__DIRECTIONS FOR THIS TASK__: Give back exactly the lines that start at the one containing "O cookies [tab] (574, 1239)" and run to the end of the material below, both ends included.

__MATERIALS PROVIDED__:

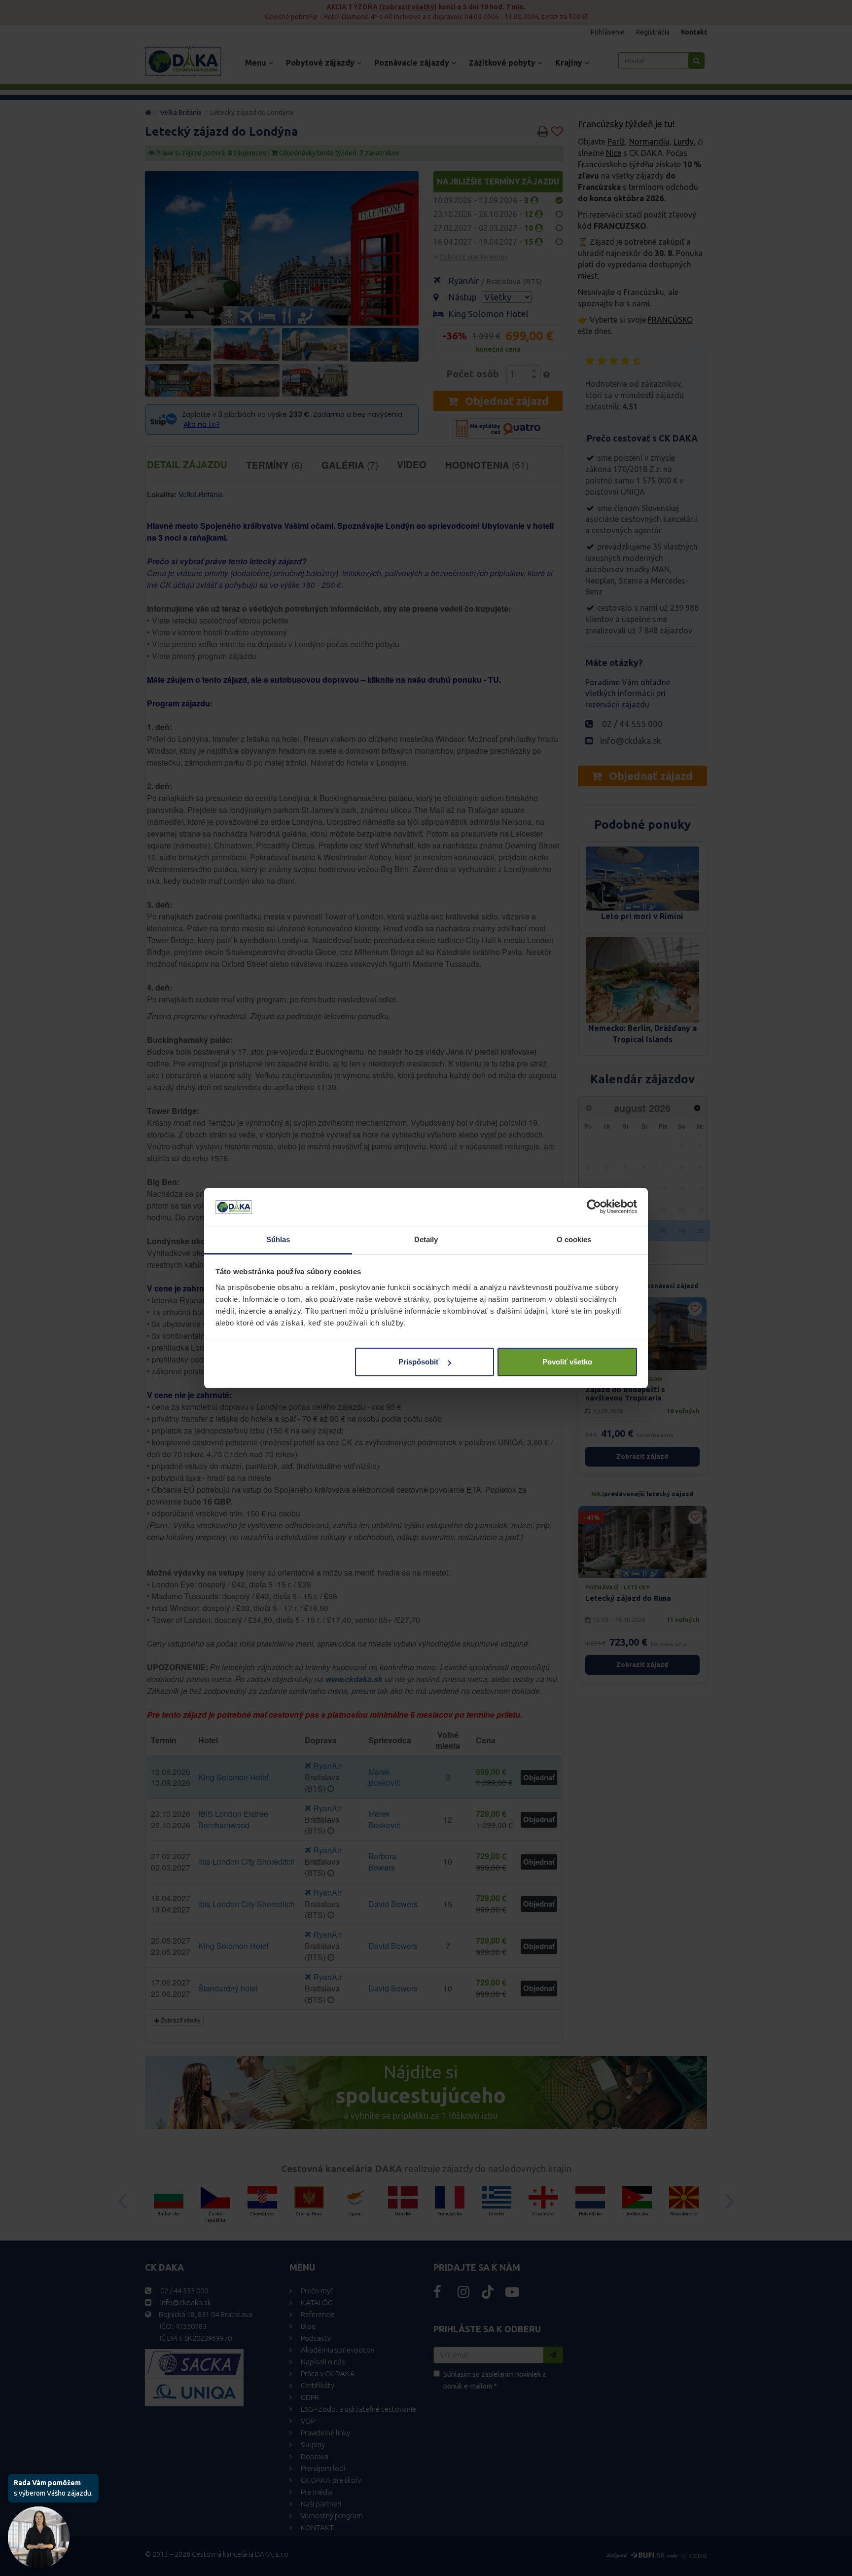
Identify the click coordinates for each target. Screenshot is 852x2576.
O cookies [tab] (574, 1239)
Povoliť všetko (567, 1362)
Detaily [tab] (426, 1239)
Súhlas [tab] (278, 1239)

__THE COMPLETED TASK__:
O cookies [tab] (574, 1239)
Povoliť všetko (567, 1362)
Detaily [tab] (426, 1239)
Súhlas [tab] (278, 1239)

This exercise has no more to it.